Russell had just worked with Daltrey in his hit Tommy which had been released earlier in 1975. “Roger is a natural, brilliant performer,” Russell once noted. “He acts as he sings and the results are magical. He also has a curious quality of innocence which is why he was perfect Tommy and the only person to play Liszt.”

One report stated, “Liszt once threw away an old cigar stump in the street under the watchful eyes of an infatuated lady-in-waiting who reverently picked the offensive weed out of the gutter, had it encased in a locket and surrounded with the monogram ‘F.L’ in diamonds and went about her courtly duties unaware of the sickly odor it gave forth.”

Russell had previously made a series of acclaimed biographies for British TV, including most notably 1968’s Song of Summer about composer Frederick Delius. But the beauty and grace of Song of Summer gave way to jaw-dropping scenes in Lisztomania including one musical number in which Daltrey sports a gigantic phallus while enjoying a song and dance number with several chorus girls.

Ringo Starr plays the Pope who enlists Liszt to exorcise or excommunicate his arch-rival Richard Wagner described by the New York Times as a “kind of Nazi antichrist.” 

Despite the incredible excesses, Lisztomania is worth watching because it is so gonzo.  Let’s face it, this movie would never be made today.

David Puttnam and his Goodtimes production company had made a deal with Russell to do six films about composers including one on George Gershwin starring Al Pacino. Puttnam and Russell first collaborated on Mahler in 1974 which won the Technical Grand Prize at the Cannes Film Festival. 

Puttnam would later say of Russell: "The problem was he never finished his screenplay, and frankly, he just seemed to go off his rocker.” Reviews were decidedly mixed with Roger Ebert giving it three out of four stars describing it as a “berserk exercise of demented genius, and on that level (I want to make my praise explicit) it functions and sometimes even works. Most people will probably despise.”

The New York Times was less enthusiastic calling it a “tiny, potentially appealing weed of a picture, absurdly dragged down by a mass of post-Beatles rococo. For Mr. Russell, the shortest line between two points is a pretzel, preferably painted gold and doped.” 

The film was not a success and proved to be death knell to the duo’s composer biographies.

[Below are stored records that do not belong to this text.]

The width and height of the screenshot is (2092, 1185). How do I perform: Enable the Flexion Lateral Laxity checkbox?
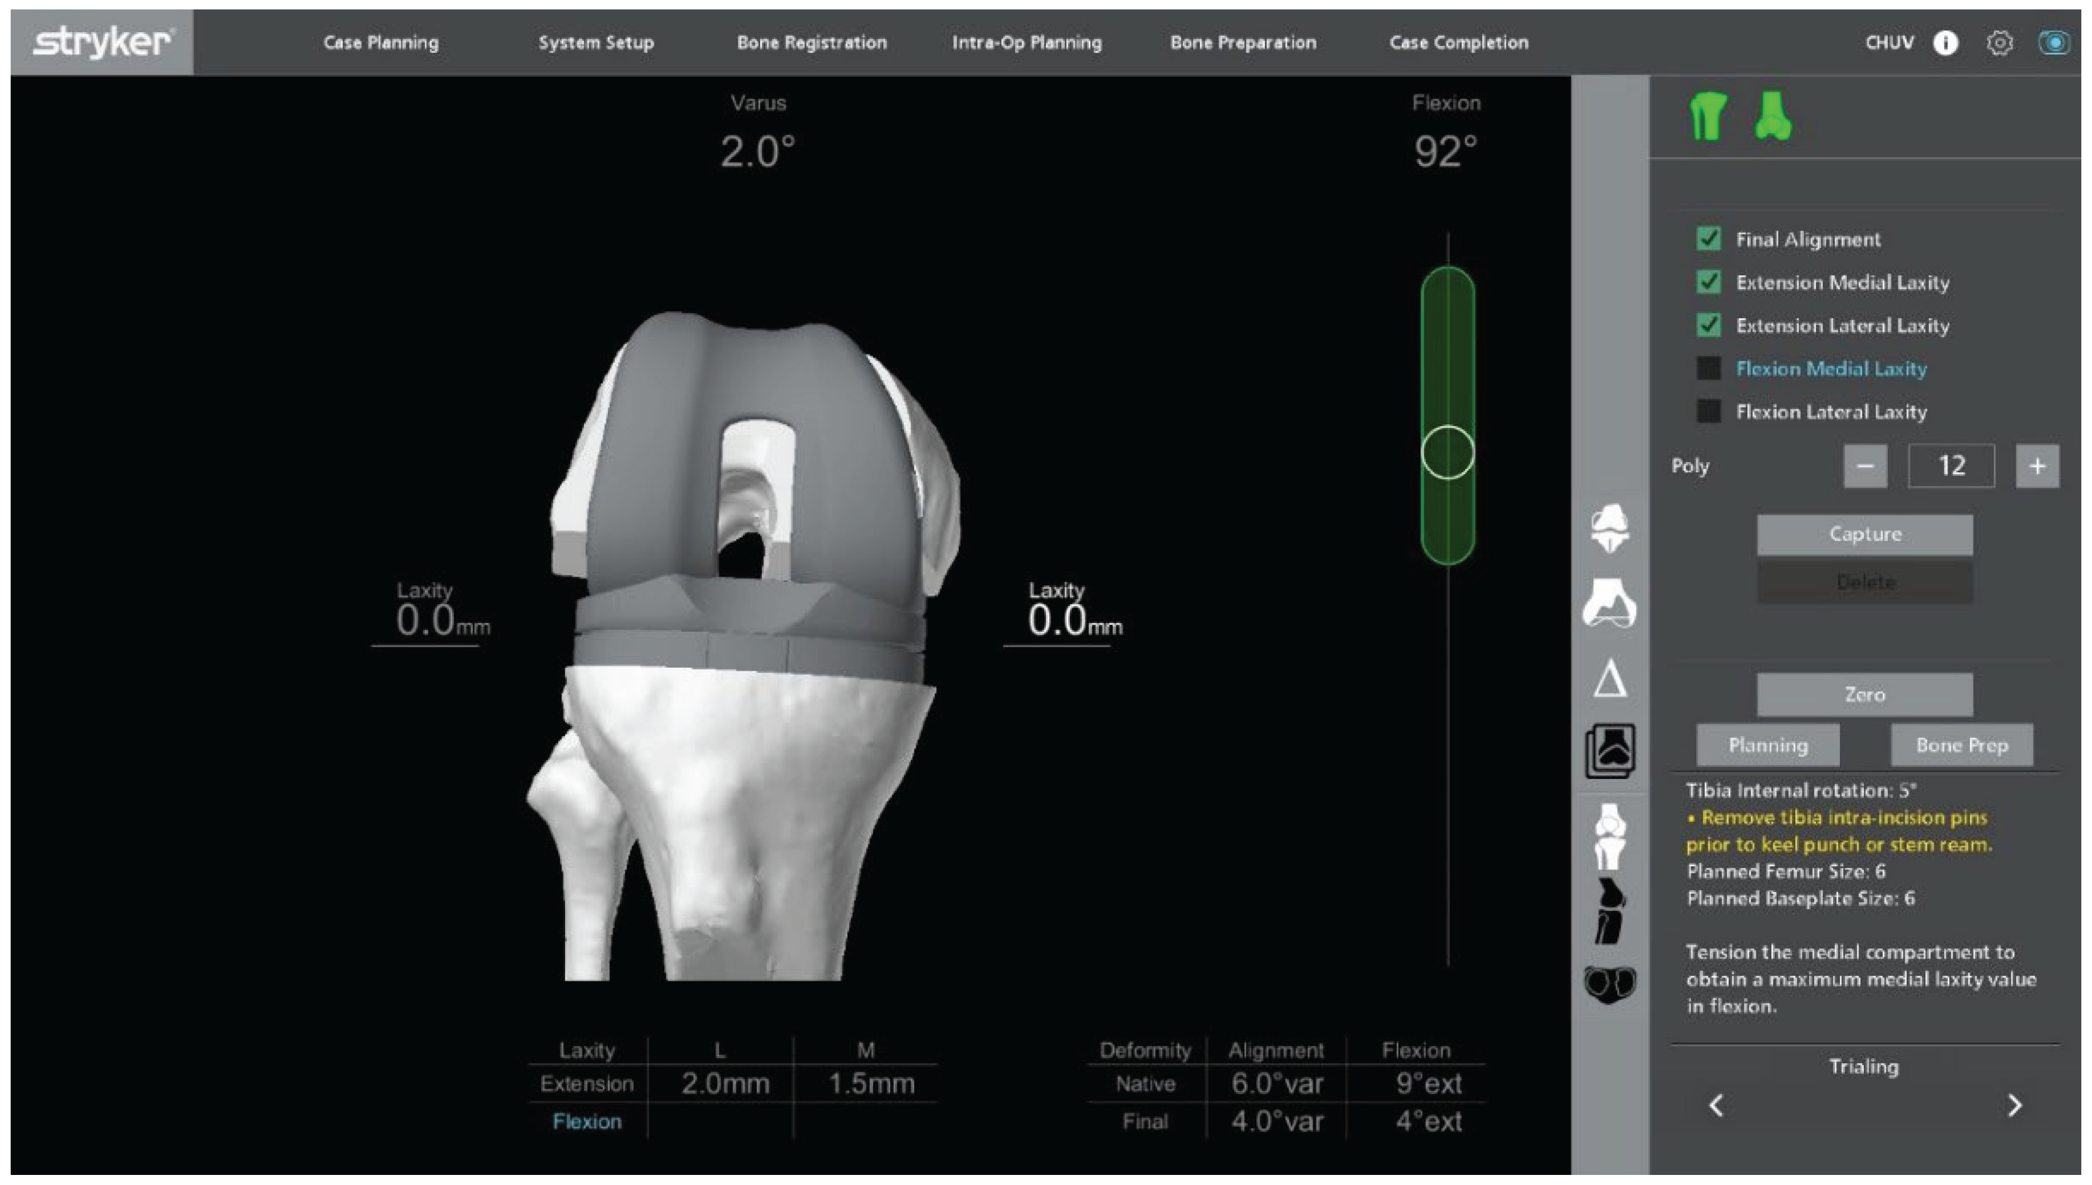click(x=1708, y=412)
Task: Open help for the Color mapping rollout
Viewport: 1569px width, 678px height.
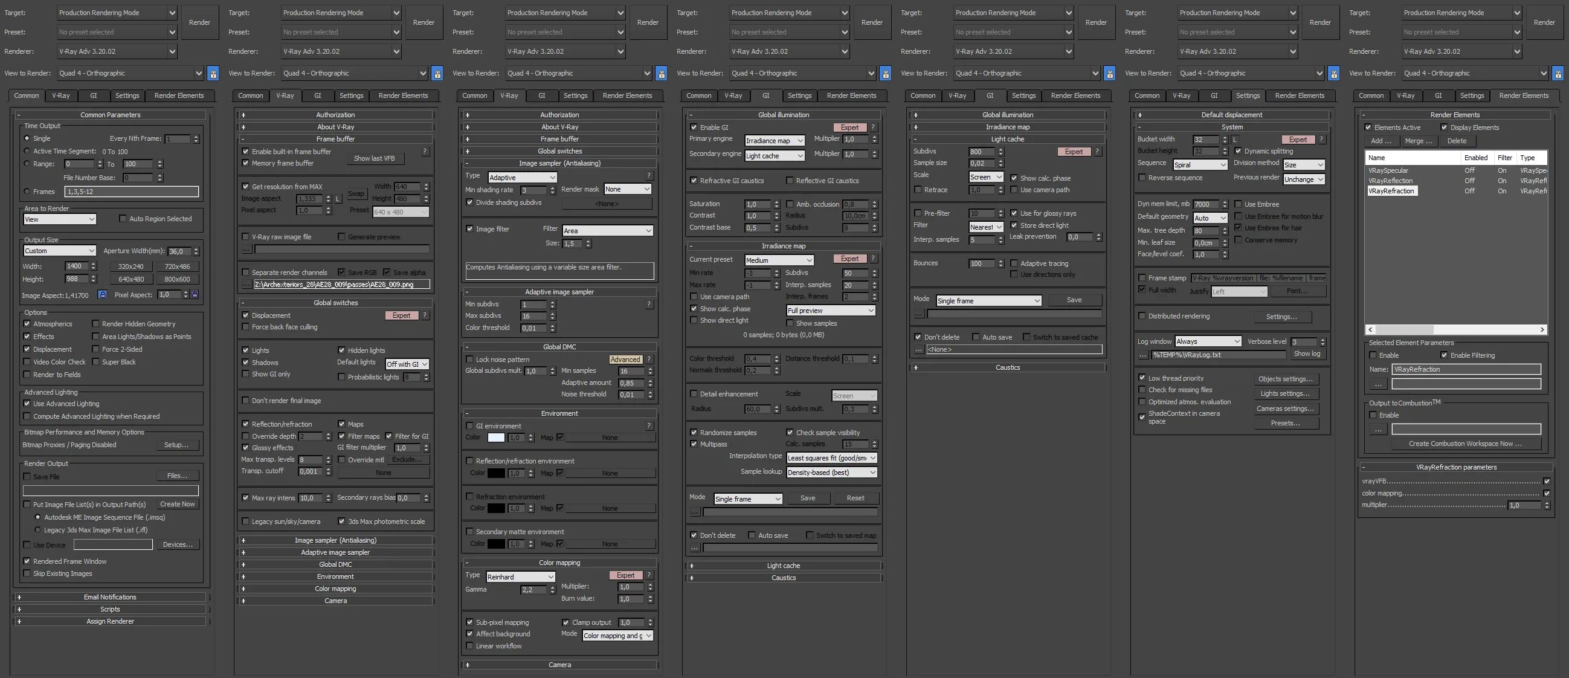Action: coord(649,575)
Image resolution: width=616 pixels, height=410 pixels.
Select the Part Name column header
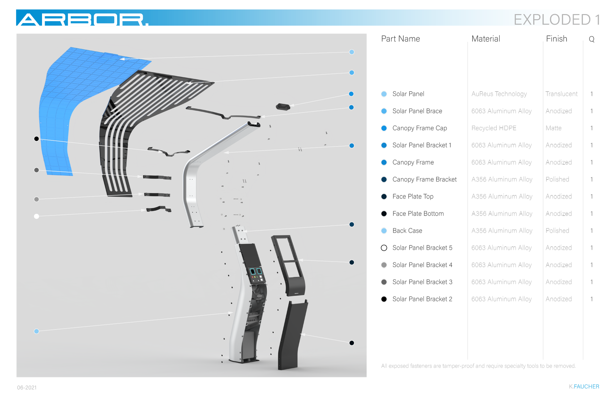pos(400,39)
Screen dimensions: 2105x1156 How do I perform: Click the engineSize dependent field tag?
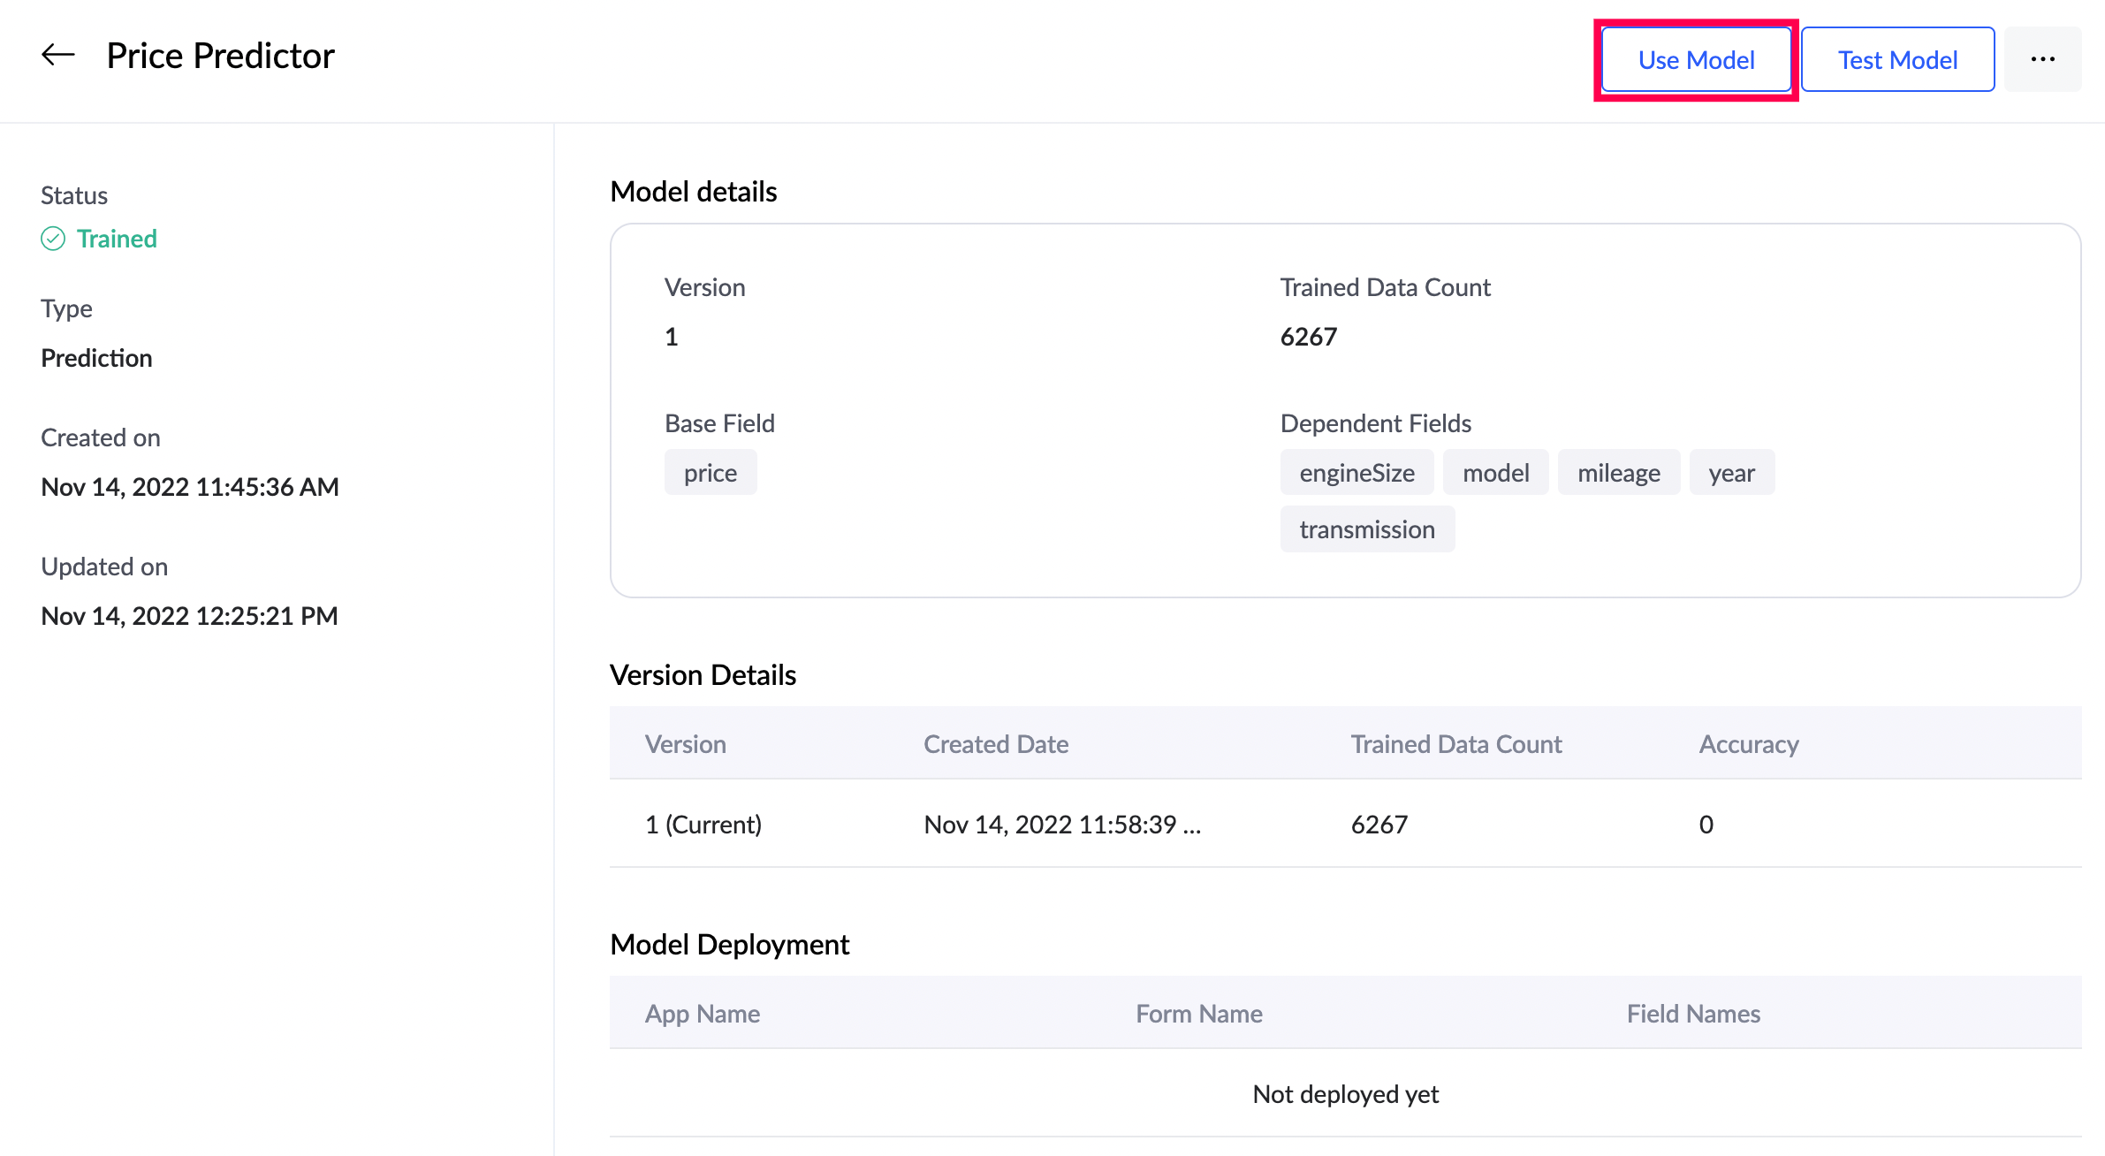1356,473
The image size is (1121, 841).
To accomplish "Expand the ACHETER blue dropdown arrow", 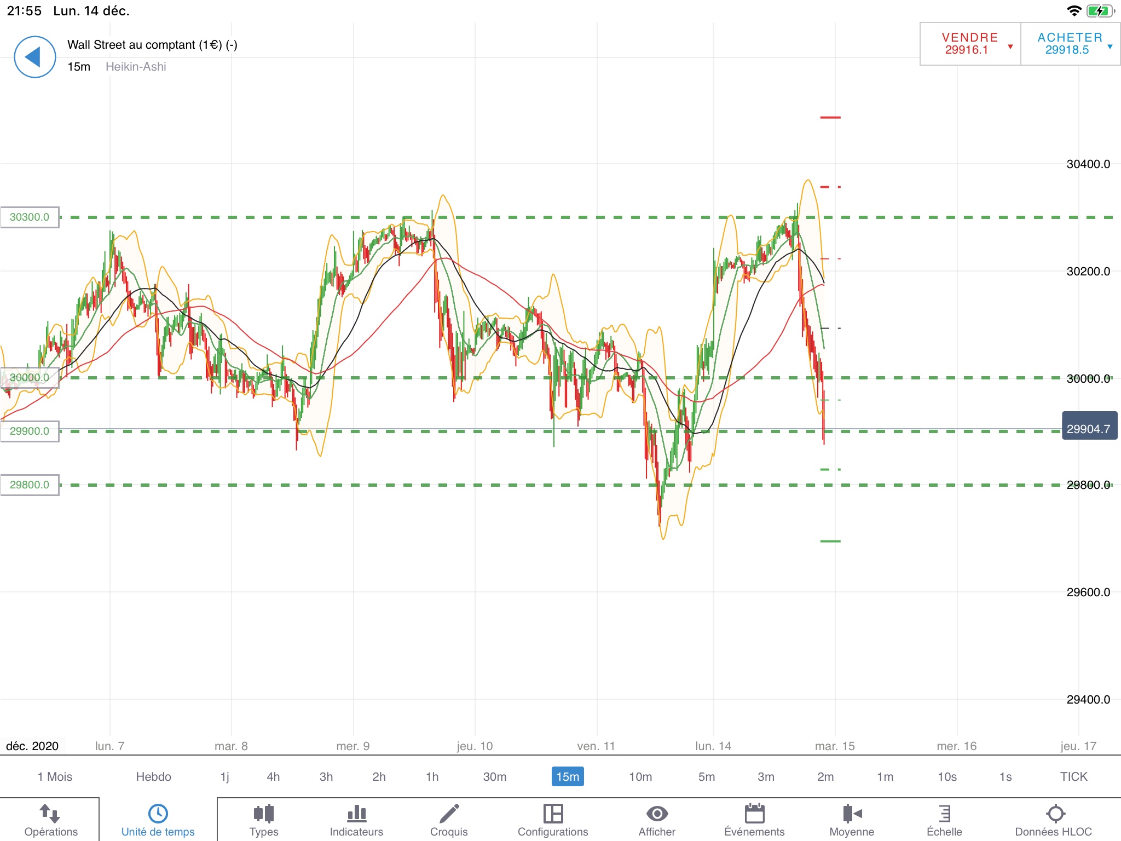I will point(1110,47).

Liszt is also the subject of 1960’s Song Without End. This time around, dashing British actor Dirk Bogarde, sporting a pompadour Austin Butler would envy, plays Liszt, while model Capucine played Princess Carolyn Wittgenstein.

Just as with A Song to Remember, the film is filled with inaccuracies and falderal. According to TCM.com Bogarde and Capucine hated the script. And when director George Cukor asked Walter Bernstein to do rewrites, the screenwriter said, “My best advice to you is to get rid of Dirk Bogarde and get Sid Caesar.”

Columbia was inspired to do Song Without End because of the success of A Song to Remember. Studio head Harry Cohn finally announced in 1952 that it was on the production schedule. But it would be seven years before cameras began to roll. Charles Vidor, who had helmed A Song to Remember, was hired to direct this film. But three weeks into filming, he died of a heart attack. Rumor has it that he was having an affair with an extra when he succumbed.

Cukor was brought in to finish the film shooting about 85% of Song Without End. But it is Vidor who received director credit. According to TCM.com, Cukor turned down the credit because the film was not his “conception nor anything he would have done on his own.”

Bogarde studied with the same pianist as Wilde had done for A Song to Remember.

Initially it was reported that Van Cliburn would record the piano solos, but it was eventually Jorge Bolet who provided the lush piano music. The Los Angeles Philharmonic recorded the orchestral music.

Though Song Without End didn’t make beautiful music at the box office, it won the Oscar for Best Music, Scoring of a Musical Picture for Morris Stoloff and Harry Sukman, in addition to the Golden Globe for Best Picture - Musical.